Üç beş yılda bir, hiçbir hizmet alamadığı bir odadan alınan tek sayfalık bir ‘faaliyet belgesi’ karşılığında, her yıl böyle bir ücreti ödeme zorunluluğu elbette ki hiçbir tüccarın içine sinmiyor.

Şu ana kadar adaylığını açıklayan adaylarımızın hiçbirisi şüphesiz ki Ticaret Odasından elde edecekleri maddi bir katkı peşinde asla değiller.

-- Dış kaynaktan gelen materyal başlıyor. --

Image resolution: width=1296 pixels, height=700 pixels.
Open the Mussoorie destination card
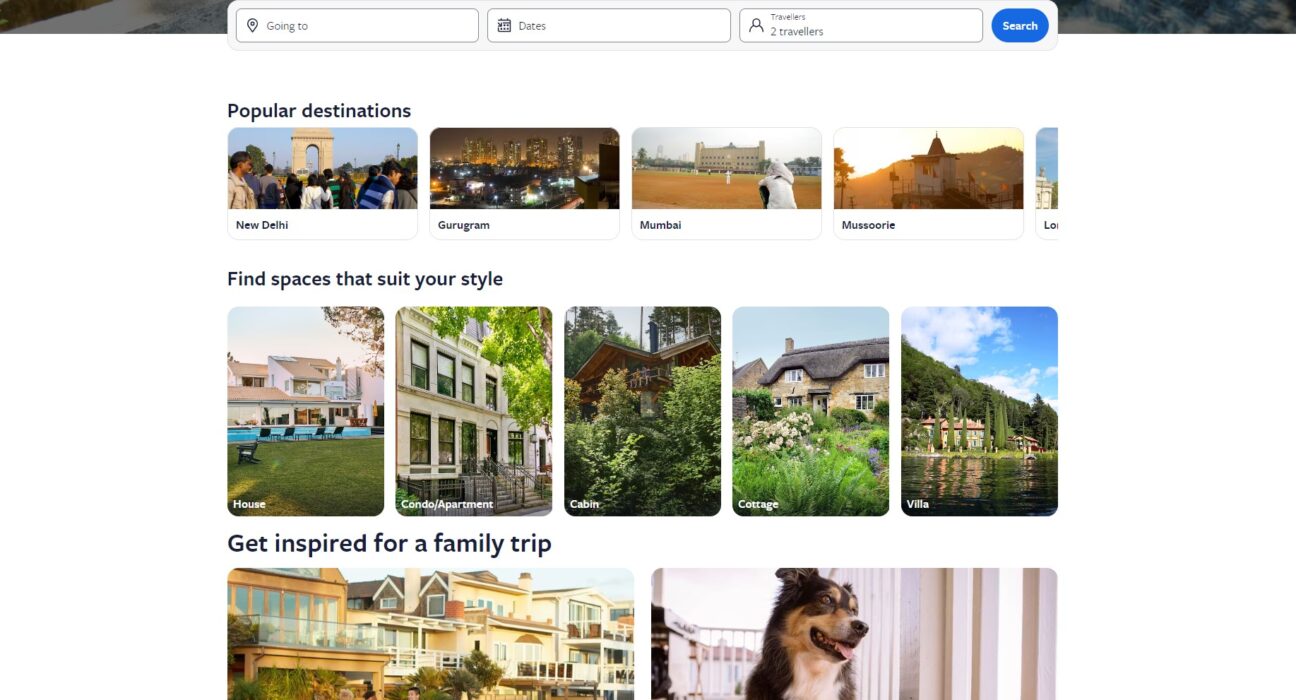pyautogui.click(x=928, y=184)
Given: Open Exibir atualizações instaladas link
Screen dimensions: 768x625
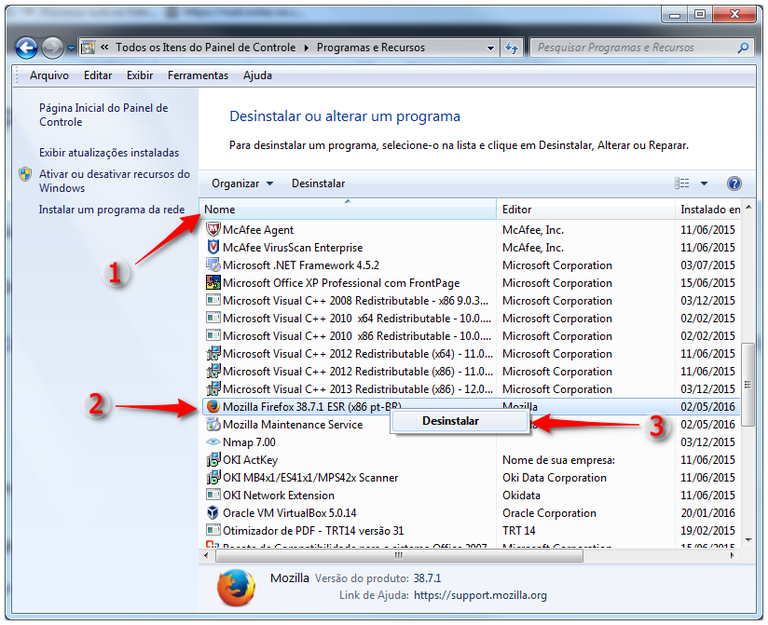Looking at the screenshot, I should [109, 153].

NTSO Başkan Adaylarından Arif Parmaksız ve Yakup Zağlanmış ile NTB Başkan Adayları Tuncer Gök ve Mustafa Çelebi bu toprakların evlatları ve Tamamı şehrimizde düzgün ticaretiyle tanınan ve bunu mazisiyle ispatlamış olan şahsiyetler. Hepsi de uzun yıllardır yaptıkları işlerinde çok iyi noktada olan insanlar. Aynı zamanda kendi sektörleri nezdinde hiçbirisine de söylenecek bir söz olmadığı gibi ortakları, müşterileri, tedarikçileri ve çalıştırdıkları insanların hak ve hukukuna riayet konusunda haklarında duyulmuş bir olumsuz iddia da söz konusu değil.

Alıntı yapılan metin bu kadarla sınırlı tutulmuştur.